Blogtacular led a discussion on twitter yesterday about online privacy and safety. I shared a few thoughts but want to expand upon them here. Get coffee. It's a long one.
I started blogging around 2001. I did not use my real name; I did not post pictures of myself and the only clues to my identity were these: I lived in Copenhagen, Denmark and I was female (I used the nom de plume "Ms Bookish"). My then blog was fairly straightforward: I mostly wrote about books and the contemporary literary scene. Around 2004-2005 my blog had become a professional tool and I was widely engaged in the literary blog scene working with publishers and authors. However, I was still completely anonymous.
And then I began noticing a pattern.
One particular blog commentator, Martin (not his real name), left comments on every single blog entry I made. After a few weeks he began sending me emails expanding upon the comments he had left me. So many emails. I didn't read them after a while. Something felt totally off about the guy and, really, I was too busy.
Then I attended a blog networking event and Martin was there. He had presents for me and cornered me. How did he know I would be there? And how did he recognise me? I started to feel really uneasy. Martin started leaving seriously whacked-out comments on the blog and, creeped out, I decided to check my emails from him. Well, they weren't good.
Martin knew when I had been out doing my grocery shopping and he had watched me bike around Copenhagen. It got worse: he wanted me to have a nervous breakdown so he could take care of me, he thought I had an artificial leg (and wrote in great detail about how my prosthetic turned him on), he thought I was leaving him clues on my web site professing my great love for him, and so forth. Gross, bad, awful stuff.
Then I came home to find Martin standing on the other side of the road. You can probably guess what happened next.
By now I had documented as much as I could. I had saved every email and screen-capped blog comments. I passed all this information to the police and stayed at friends' houses while the police managed to sort things out. I know Martin got psychiatric help but apart from one letter (which his psychiatrist had told him to write) I never heard from him again. I was able to move on from the incident because I knew I had just been a random victim: Martin didn't know me; he just knew I was female and I read a lot of books. Classic case of erotomania.
I learned some valuable lessons from this:
- You cannot control how other people read what you write online. I had not peppered my literary blog with hidden clues for Martin to follow. That was his mental illness talking. I was not responsible for how he chose to interpret my posts.
- It is very, very hard to stay anonymous online and there are many ways of finding out your identity. Martin got my name from somewhere (probably from looking up who registered my blog domain) and managed to track my address very quickly. He also had access to my financial records thanks to his job, so he could find out where I did my grocery shopping and where I liked to hang out. People also talk: my neighbours let private things slip to a guy who seemed nice and harmless. Things like the fact that I was single and that I was living on my own.

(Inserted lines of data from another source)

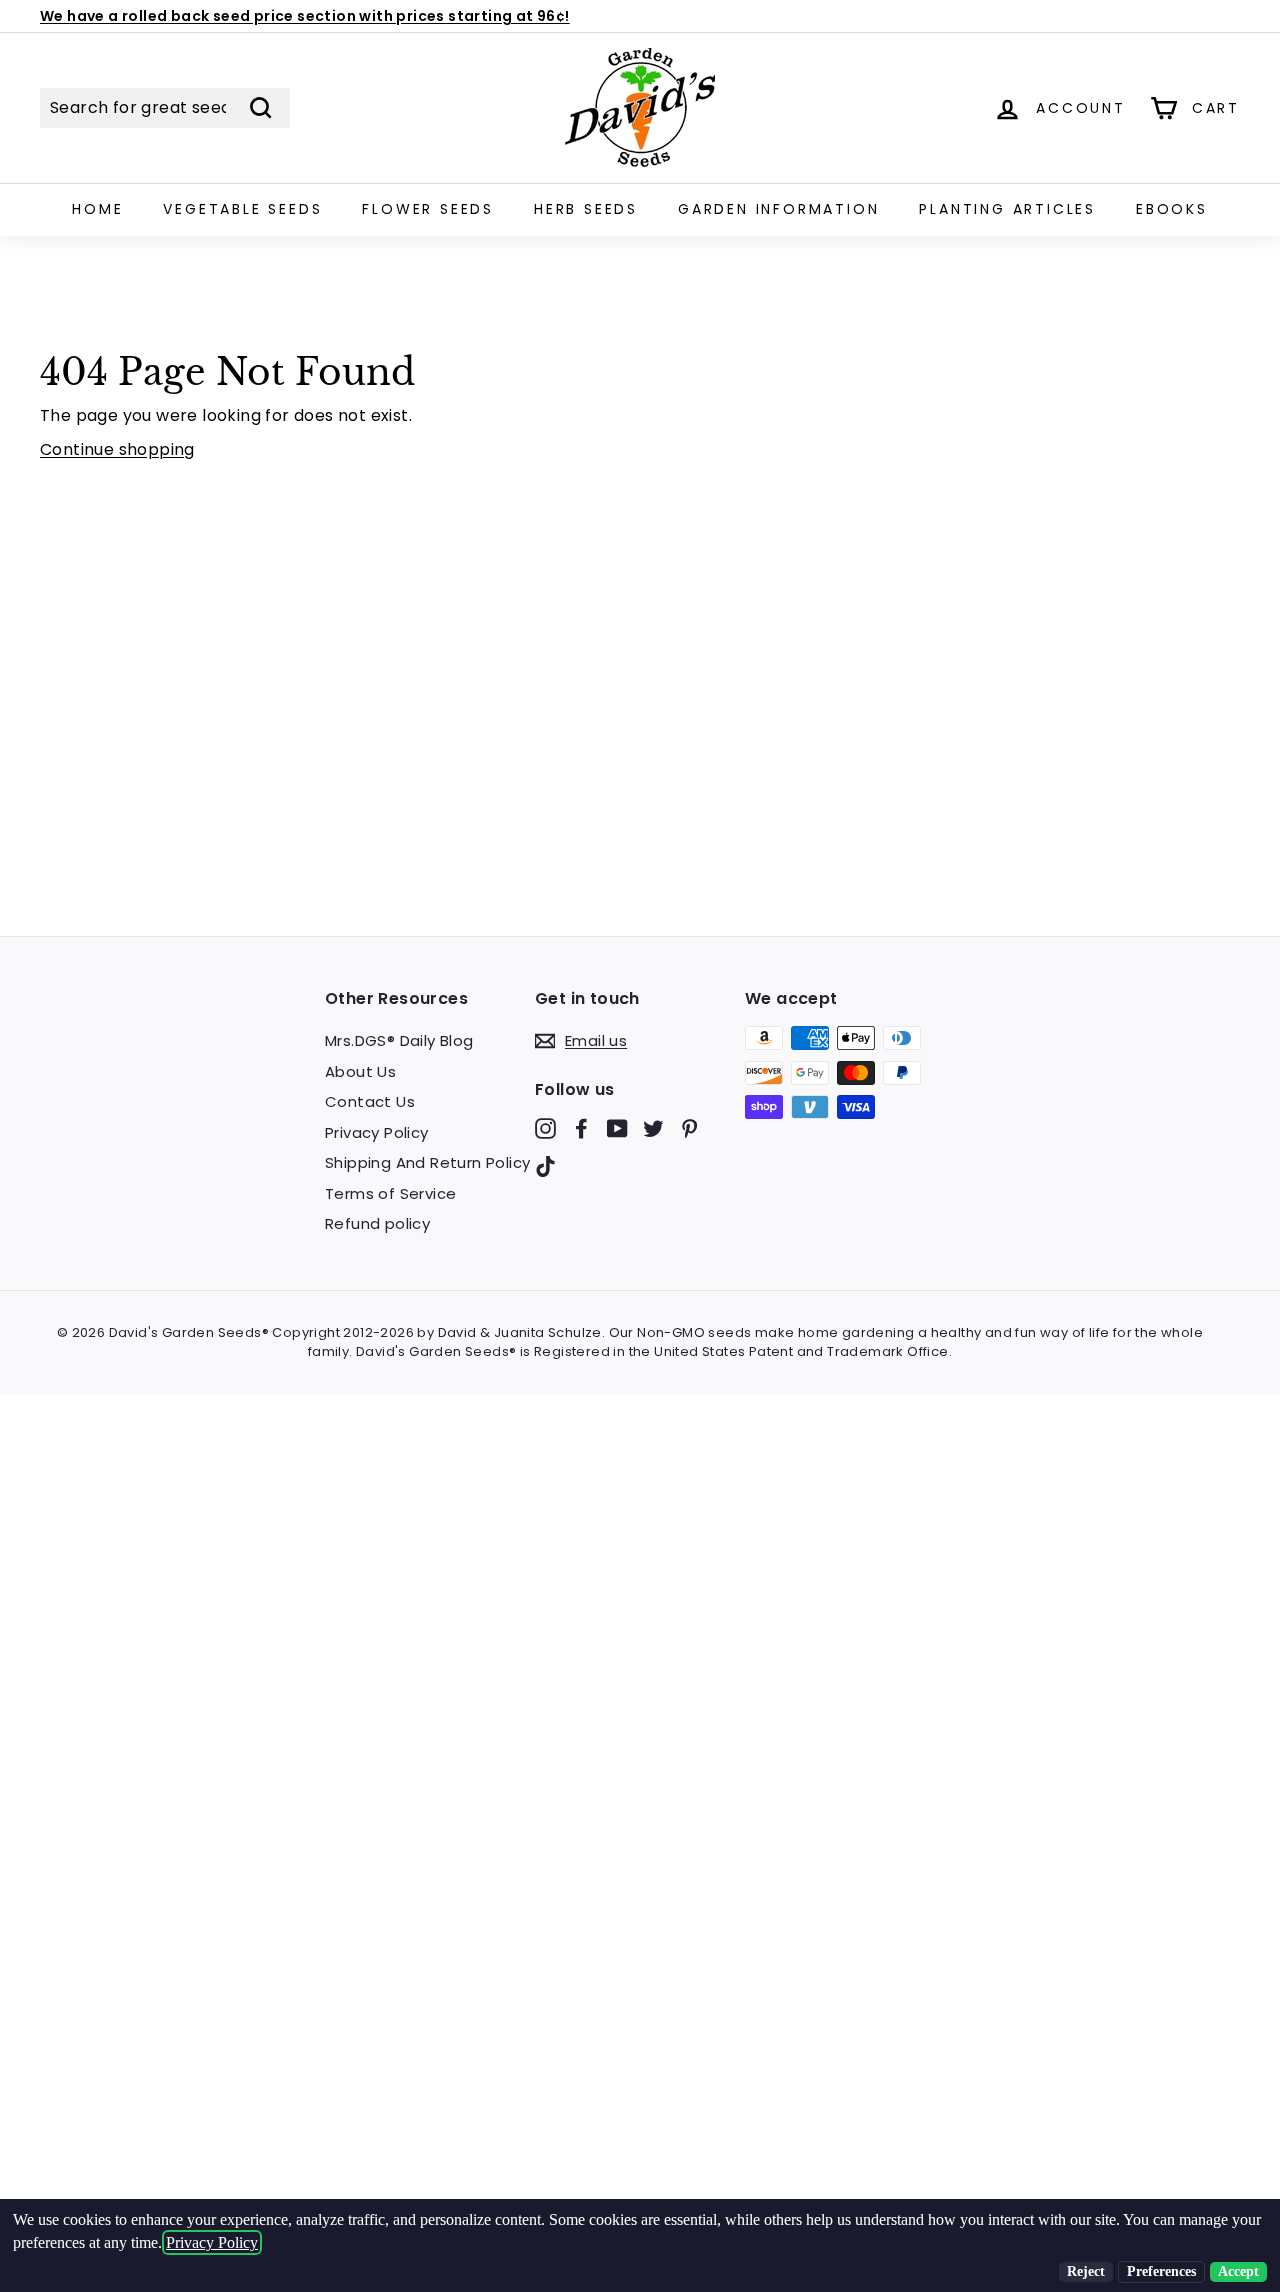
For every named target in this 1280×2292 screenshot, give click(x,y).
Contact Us (370, 1101)
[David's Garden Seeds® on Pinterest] (689, 1128)
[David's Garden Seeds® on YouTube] (617, 1128)
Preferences (1161, 2271)
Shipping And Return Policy (427, 1162)
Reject (1086, 2271)
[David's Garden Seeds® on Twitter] (653, 1128)
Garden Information (778, 209)
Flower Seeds (428, 209)
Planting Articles (1007, 209)
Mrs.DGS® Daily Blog (399, 1040)
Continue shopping (117, 449)
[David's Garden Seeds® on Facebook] (581, 1128)
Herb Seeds (586, 209)
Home (97, 209)
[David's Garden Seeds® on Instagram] (545, 1128)
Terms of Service (390, 1193)
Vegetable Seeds (242, 209)
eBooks (1172, 209)
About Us (360, 1071)
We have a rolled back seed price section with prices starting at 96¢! (305, 16)
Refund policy (377, 1223)
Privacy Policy (377, 1132)
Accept (1238, 2271)
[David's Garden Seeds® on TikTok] (545, 1165)
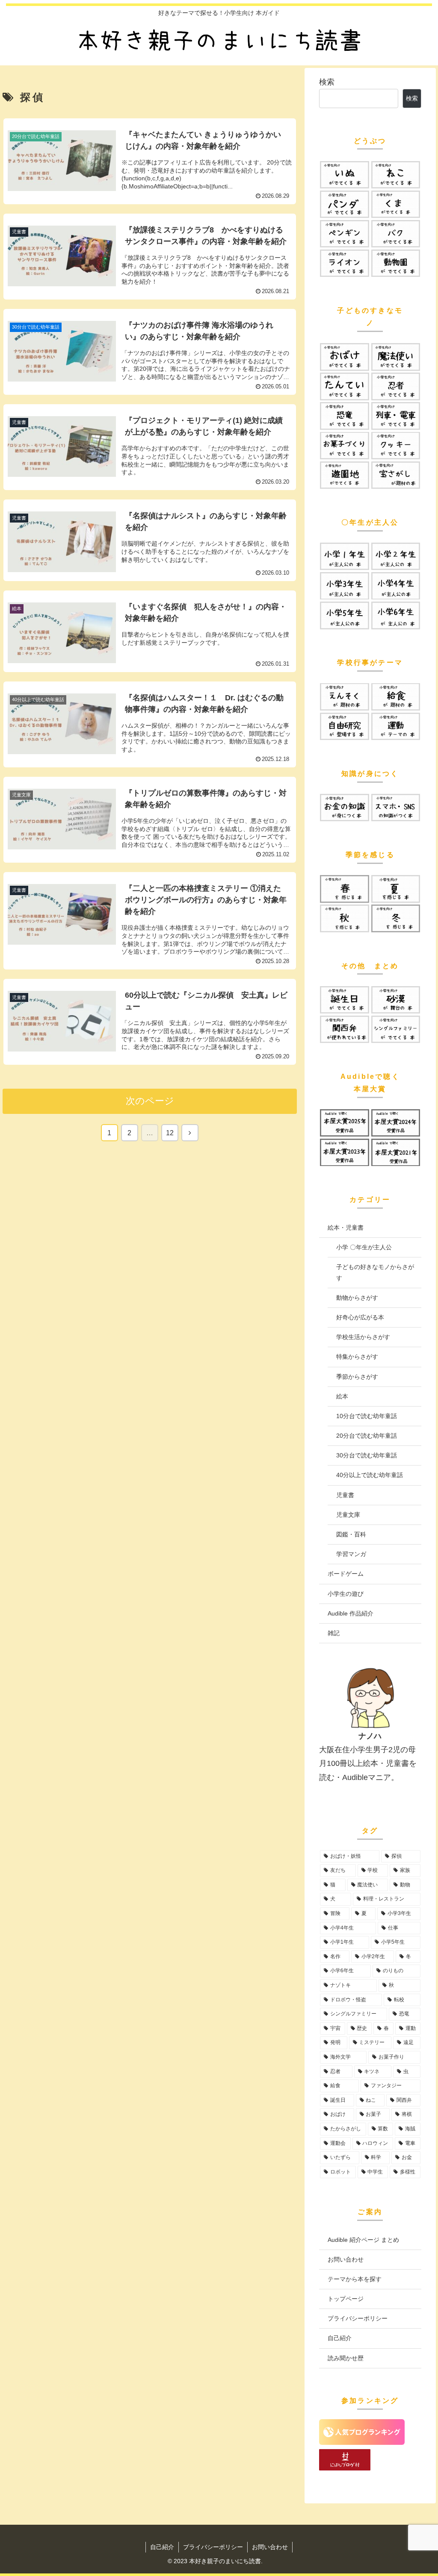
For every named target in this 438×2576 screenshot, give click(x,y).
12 (170, 1133)
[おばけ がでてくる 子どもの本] (344, 356)
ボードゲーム (346, 1573)
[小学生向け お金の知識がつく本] (344, 807)
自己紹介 (340, 2338)
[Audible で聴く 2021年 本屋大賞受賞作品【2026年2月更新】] (395, 1152)
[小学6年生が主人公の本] (395, 615)
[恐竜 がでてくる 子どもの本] (344, 415)
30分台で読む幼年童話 (366, 1455)
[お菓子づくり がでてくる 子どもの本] (344, 445)
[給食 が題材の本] (395, 697)
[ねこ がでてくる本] (395, 174)
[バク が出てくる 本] (395, 233)
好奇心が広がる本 (360, 1317)
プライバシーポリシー (358, 2318)
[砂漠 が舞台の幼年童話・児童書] (395, 999)
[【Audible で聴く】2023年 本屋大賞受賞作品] (344, 1152)
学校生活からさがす (363, 1337)
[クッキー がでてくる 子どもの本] (395, 445)
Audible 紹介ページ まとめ (363, 2239)
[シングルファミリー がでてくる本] (395, 1029)
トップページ (346, 2298)
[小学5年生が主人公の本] (344, 615)
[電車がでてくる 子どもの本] (395, 415)
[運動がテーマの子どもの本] (395, 726)
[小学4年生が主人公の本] (395, 585)
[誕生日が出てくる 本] (344, 999)
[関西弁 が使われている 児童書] (344, 1029)
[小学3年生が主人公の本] (344, 585)
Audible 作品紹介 (350, 1613)
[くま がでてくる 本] (395, 204)
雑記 (334, 1633)
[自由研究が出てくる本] (344, 726)
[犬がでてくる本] (344, 174)
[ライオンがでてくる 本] (344, 263)
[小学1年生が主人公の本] (344, 556)
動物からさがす (357, 1297)
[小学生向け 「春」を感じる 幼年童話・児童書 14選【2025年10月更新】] (344, 888)
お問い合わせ (346, 2259)
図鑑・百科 (351, 1534)
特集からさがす (357, 1356)
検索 (326, 82)
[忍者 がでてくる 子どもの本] (395, 386)
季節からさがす (357, 1376)
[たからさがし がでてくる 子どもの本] (395, 475)
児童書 (345, 1495)
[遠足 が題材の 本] (344, 697)
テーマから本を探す (355, 2279)
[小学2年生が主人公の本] (395, 556)
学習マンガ (351, 1554)
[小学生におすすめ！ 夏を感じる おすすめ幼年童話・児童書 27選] (395, 888)
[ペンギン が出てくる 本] (344, 233)
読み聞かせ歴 (346, 2358)
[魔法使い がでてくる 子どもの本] (395, 356)
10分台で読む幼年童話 (366, 1416)
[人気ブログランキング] (362, 2442)
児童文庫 (348, 1514)
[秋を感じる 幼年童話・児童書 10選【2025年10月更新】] (344, 918)
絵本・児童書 (346, 1227)
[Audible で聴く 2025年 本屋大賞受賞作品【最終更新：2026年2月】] (344, 1123)
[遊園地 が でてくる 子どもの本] (344, 475)
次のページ (150, 1101)
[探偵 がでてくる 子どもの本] (344, 386)
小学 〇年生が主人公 (364, 1247)
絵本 (342, 1396)
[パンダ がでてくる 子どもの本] (344, 204)
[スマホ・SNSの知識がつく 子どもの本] (395, 807)
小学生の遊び (346, 1593)
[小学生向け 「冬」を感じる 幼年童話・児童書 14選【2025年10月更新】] (395, 918)
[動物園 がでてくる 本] (395, 263)
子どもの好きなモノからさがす (375, 1272)
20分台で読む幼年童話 (366, 1435)
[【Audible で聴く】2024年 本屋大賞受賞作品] (395, 1123)
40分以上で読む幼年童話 (369, 1475)
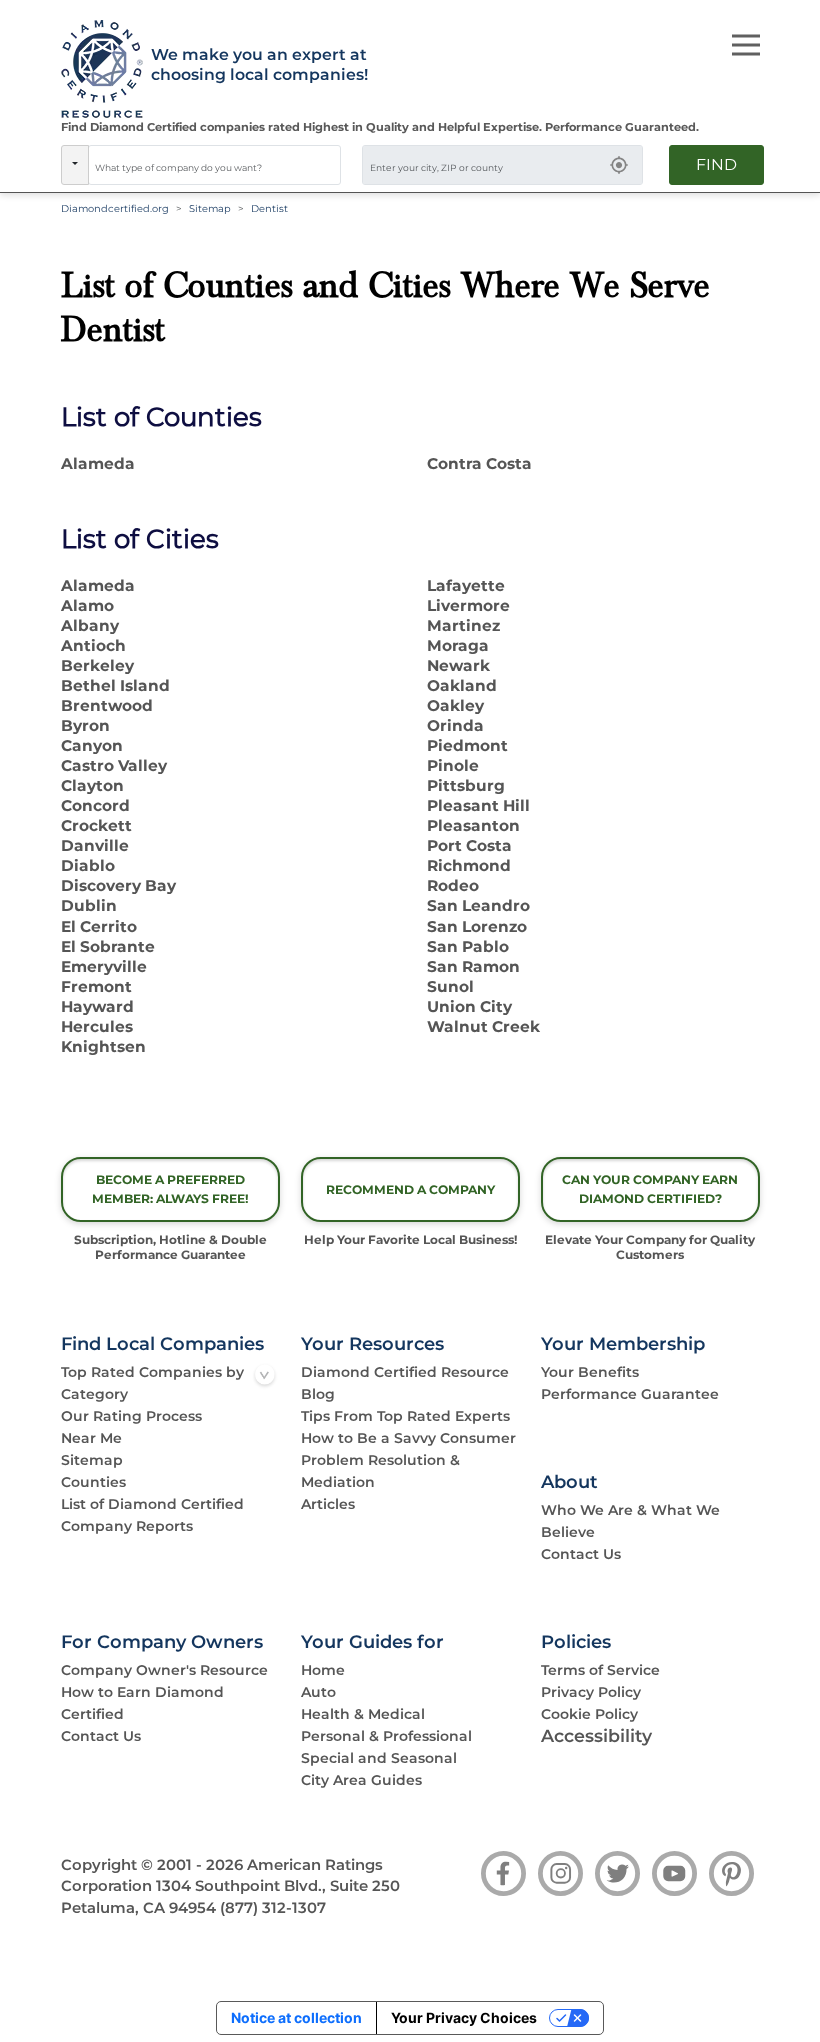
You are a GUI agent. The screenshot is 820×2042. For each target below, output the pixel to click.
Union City (469, 1006)
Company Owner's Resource (164, 1670)
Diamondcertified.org (115, 208)
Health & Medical (363, 1714)
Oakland (462, 685)
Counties (93, 1482)
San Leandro (478, 905)
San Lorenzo (477, 926)
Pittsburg (466, 785)
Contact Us (581, 1554)
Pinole (453, 765)
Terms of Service (600, 1670)
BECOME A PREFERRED (170, 1189)
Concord (95, 805)
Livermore (468, 605)
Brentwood (107, 705)
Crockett (96, 825)
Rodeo (453, 885)
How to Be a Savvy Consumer (408, 1438)
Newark (458, 665)
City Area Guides (361, 1780)
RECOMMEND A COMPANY (410, 1189)
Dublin (89, 905)
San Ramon (473, 966)
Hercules (97, 1026)
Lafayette (466, 585)
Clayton (92, 785)
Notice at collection (296, 2017)
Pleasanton (473, 825)
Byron (85, 725)
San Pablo (468, 946)
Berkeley (97, 665)
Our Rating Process (131, 1416)
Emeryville (104, 966)
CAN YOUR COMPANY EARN (650, 1189)
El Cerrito (99, 926)
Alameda (98, 463)
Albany (90, 625)
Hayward (97, 1006)
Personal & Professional (386, 1736)
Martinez (463, 625)
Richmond (469, 865)
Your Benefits (590, 1372)
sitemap (210, 208)
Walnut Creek (483, 1026)
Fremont (96, 986)
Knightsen (103, 1046)
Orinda (455, 725)
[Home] (95, 70)
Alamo (87, 605)
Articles (328, 1504)
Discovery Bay (118, 885)
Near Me (91, 1438)
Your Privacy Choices (464, 2017)
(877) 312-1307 (273, 1908)
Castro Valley (114, 765)
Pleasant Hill (478, 805)
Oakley (455, 705)
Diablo (88, 865)
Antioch (93, 645)
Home (323, 1670)
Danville (95, 845)
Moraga (458, 645)
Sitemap (92, 1460)
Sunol (450, 986)
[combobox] (215, 165)
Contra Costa (479, 463)
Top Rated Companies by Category (152, 1383)
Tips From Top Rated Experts (405, 1416)
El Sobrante (108, 946)
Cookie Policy (589, 1714)
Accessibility (596, 1735)
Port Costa (469, 845)
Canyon (92, 745)
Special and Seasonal (379, 1758)
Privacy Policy (591, 1692)
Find (716, 164)
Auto (318, 1692)
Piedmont (467, 745)
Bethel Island (115, 685)
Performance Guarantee (630, 1394)
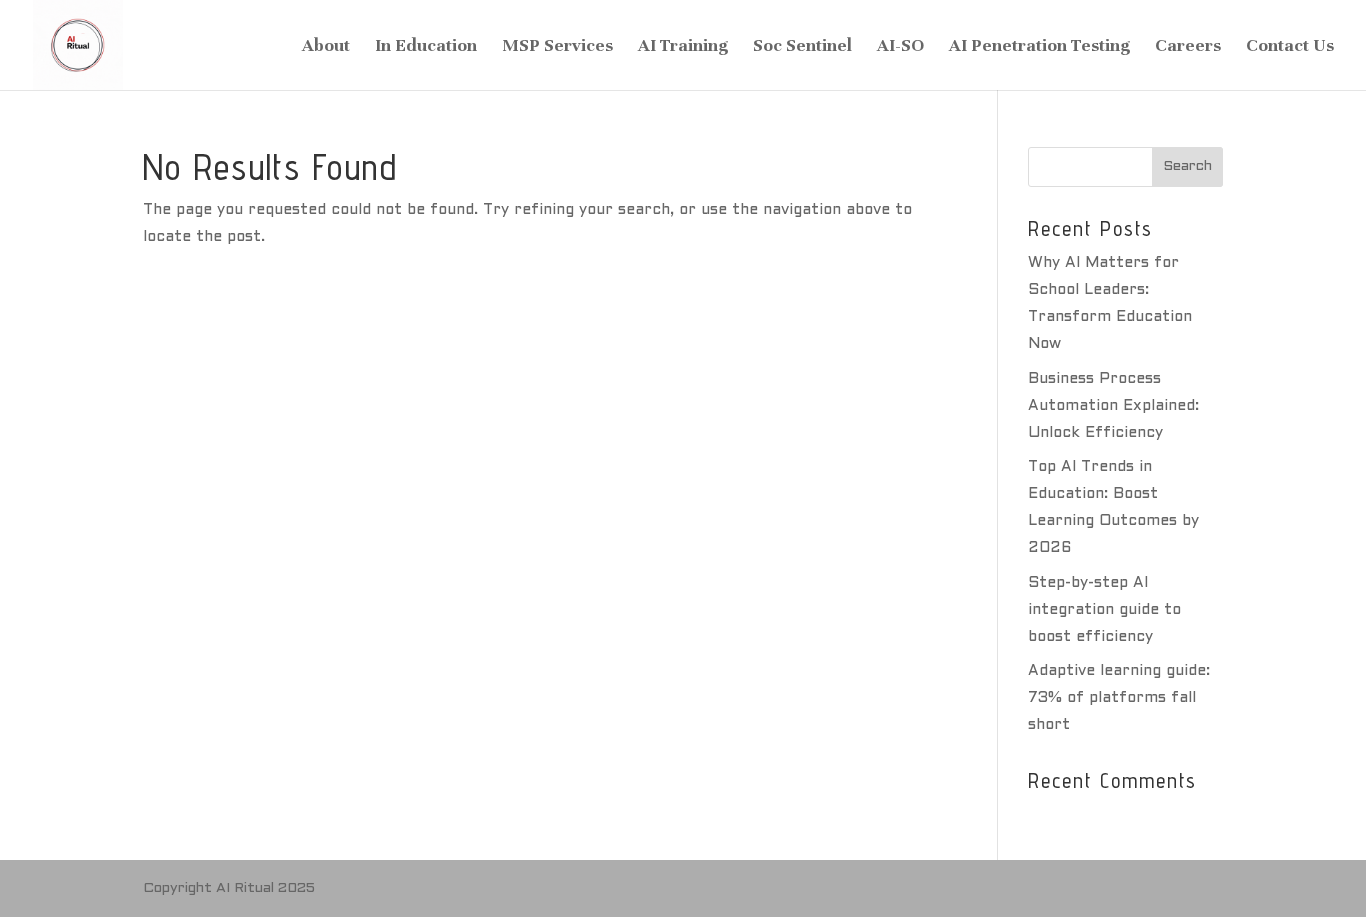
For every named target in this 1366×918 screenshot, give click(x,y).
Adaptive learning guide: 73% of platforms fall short (1119, 698)
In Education (426, 47)
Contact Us (1290, 47)
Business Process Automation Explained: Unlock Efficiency (1113, 406)
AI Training (683, 47)
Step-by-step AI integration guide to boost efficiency (1104, 610)
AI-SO (900, 47)
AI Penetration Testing (1039, 47)
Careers (1188, 47)
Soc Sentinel (802, 47)
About (326, 47)
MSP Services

- Document everything. I let some of our early interaction slip through my fingers which I regret as I may have been able to stop him sooner.
And then I decided to take ownership of my identity. I began using my real name and posting photos of my face.
I had spent years trying to lock down information about myself online and had convinced myself I was keeping myself safe that way. In actual fact, the only real way to stay safe is to step out there and say "Hi, I'm Karie Westermann and this is what I look like." There is freedom and power in that statement: it is my identity and (unlike anonymity) nobody can take that away from me.
Furthermore, when I hadn't shown my face on my blog and Martin still recognised me, it was very scary and I felt utterly powerless. He knew what I looked like despite all my efforts. Nowadays I have my face splayed all over the internet and it's my choice. Occasionally I get recognised by someone who's knitted one of my patterns or who follow me on Twitter - and I am totally cool with that.
Being a craft professional actually means that I write a lot more about my life online than I ever anticipated. And that brings me to another point.
For me, there are three spheres: private, personal & public. I keep the private sphere to myself - everything else may be blogged.
I don't write about family or friends. That would be rude and intrusive. I write about some personal things - like the fact that David & I celebrated our 9th anniversary yesterday (and if you've kept an eye on the timeline - yes, Dave played a big part in helping me deal with my stalker) - but I sift through them carefully as personal details can quickly get self-indulgent. And then there's the public stuff like blogging about an event - where you should totally come say hello to me.
Interestingly the Martin story stayed off my blog for a very long time. I didn't think it relevant material, though I did write a few pieces about cyberstalking for magazines. It was too private a story for many years and has only just recently become a personal story that I occasionally allude to. And now I am finally writing about it under my own name on my own blog.
Anyway, the best way to stay safe online is to act like you would offline. Oh, and keep in mind that the Martins of this world are few & far between.
- Don't announce where you will be on your own.
- Don't overshare.
- Don't post anything you don't want the postman or your boss knowing.
- Respect other people's right to privacy
- If in doubt, don't do it/don't post it.
- What happens online can quickly spill into offline life.
- Don't forget you will always have an audience (even if you think you don't). Act responsibly.